Got most of the engine back together,Inc new gaskets, although I was sent the Wrong thrust washers, so couldnt fit the sump!Disapointing!
I was reading the manual and I get the impression it matters which way the dizzy drive is fitted,
If its in wrong does this upset the timing?
Whats involved in getting the timing right?
What is wrong with the thrust washers ? Are they the larger ones for a 1275 ? When you do get the new ones make absolutely sure you put them in the right way round! And hold them in place with some grease till you get the cap on. Of course - absolute cleanliness when assembling the crank - and flush the oil ways in the crank with solvent(carb cleaner from Poundshop is good) and probe with pipe-cleaners and/or welding wire to chase out any grit left from the regrind.
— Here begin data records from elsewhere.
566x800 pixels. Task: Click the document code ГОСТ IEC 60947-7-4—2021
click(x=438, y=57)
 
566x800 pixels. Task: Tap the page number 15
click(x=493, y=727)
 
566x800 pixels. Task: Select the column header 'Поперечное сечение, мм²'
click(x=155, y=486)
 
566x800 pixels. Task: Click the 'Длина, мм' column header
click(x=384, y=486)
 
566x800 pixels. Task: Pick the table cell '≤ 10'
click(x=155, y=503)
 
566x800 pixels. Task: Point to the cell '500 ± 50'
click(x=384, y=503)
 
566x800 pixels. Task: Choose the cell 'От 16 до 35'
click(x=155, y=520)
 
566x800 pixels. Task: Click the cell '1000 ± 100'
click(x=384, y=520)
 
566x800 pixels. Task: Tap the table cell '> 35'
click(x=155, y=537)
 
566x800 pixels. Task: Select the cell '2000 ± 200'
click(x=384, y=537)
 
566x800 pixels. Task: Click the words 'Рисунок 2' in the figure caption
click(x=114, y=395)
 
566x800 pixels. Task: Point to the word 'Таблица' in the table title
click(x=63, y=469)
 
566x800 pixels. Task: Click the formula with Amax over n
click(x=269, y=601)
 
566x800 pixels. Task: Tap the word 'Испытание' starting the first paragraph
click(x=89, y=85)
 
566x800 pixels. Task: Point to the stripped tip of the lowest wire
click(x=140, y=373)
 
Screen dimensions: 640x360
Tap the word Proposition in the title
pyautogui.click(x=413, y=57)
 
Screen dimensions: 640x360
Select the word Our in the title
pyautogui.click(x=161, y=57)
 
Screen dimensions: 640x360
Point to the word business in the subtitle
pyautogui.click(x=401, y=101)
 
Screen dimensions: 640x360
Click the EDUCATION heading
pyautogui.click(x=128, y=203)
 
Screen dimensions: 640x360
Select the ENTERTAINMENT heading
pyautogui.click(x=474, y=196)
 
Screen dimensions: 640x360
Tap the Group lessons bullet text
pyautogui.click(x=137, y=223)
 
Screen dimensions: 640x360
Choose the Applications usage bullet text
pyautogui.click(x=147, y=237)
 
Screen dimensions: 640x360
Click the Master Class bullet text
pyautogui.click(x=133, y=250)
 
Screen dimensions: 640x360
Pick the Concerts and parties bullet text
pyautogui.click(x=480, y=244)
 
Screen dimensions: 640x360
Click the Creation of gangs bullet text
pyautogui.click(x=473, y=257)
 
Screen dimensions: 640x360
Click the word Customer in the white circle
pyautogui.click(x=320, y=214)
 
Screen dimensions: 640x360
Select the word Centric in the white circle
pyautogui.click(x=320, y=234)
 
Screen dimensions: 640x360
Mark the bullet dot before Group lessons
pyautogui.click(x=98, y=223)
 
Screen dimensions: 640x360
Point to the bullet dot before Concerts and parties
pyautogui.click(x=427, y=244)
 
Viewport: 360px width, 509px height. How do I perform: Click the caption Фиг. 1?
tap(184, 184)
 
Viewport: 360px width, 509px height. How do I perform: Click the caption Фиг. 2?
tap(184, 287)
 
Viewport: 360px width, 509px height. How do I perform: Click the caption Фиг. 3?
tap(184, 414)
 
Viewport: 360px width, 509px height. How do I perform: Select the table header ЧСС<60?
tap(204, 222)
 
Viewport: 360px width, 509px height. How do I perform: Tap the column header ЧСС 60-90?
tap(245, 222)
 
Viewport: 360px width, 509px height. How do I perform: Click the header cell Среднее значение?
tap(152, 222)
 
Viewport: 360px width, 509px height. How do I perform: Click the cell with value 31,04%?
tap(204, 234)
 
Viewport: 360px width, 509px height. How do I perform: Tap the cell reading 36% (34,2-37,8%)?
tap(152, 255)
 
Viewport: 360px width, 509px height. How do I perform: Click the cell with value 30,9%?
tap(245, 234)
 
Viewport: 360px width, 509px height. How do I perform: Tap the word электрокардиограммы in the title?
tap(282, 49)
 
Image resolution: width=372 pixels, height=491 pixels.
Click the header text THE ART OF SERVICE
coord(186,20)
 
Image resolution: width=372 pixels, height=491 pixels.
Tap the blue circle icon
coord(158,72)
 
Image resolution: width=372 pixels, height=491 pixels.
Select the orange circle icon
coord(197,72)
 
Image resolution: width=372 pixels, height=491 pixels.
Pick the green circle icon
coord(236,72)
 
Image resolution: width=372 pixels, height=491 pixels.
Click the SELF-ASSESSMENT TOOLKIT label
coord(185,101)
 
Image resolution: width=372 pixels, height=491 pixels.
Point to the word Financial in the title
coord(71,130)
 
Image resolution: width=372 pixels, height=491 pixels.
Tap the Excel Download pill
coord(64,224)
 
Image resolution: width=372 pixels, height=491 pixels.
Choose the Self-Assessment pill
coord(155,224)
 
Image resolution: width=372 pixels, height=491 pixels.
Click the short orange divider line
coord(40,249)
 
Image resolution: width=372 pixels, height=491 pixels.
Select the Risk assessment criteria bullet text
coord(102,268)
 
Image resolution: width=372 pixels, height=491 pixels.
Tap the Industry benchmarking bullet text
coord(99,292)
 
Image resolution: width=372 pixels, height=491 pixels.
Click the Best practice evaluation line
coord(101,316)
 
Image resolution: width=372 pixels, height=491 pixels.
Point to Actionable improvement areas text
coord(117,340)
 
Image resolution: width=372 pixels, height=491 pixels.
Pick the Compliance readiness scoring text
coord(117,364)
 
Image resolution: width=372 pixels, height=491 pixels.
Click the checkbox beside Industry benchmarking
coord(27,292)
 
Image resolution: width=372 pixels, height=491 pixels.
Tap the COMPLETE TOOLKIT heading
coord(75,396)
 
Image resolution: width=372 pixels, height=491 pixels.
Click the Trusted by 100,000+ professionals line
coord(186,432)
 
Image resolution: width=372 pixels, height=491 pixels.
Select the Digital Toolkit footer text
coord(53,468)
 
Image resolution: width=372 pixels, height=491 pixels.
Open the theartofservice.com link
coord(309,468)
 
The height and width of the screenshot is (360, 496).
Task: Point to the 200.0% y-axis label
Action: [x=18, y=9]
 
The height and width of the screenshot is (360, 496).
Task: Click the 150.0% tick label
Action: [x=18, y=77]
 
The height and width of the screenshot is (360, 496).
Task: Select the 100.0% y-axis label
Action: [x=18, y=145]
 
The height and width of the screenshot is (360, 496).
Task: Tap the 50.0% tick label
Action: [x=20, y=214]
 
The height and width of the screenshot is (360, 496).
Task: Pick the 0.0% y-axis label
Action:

Assemble the bearings with lashings of oil - and then tighten them one by one, checking the crank is free to turn easy after each one is tightened - then finally torque them up - again check after each bearing is torqued.
Dizzy drive - well, best to put it in as per manual - but it's not critical - you will need to set up the timing anyway. Doing as per manual ensures the dizzy sits in a position where the clips/vacuum unit etc don't foul on other bits and bobs!
Dizzy drive - well, best to put it in as per manual - but it's not critical - you will need to set up the timing anyway. Doing as per manual ensures the dizzy sits in a position where the clips/vacuum unit etc don't foul on other bits and bobs!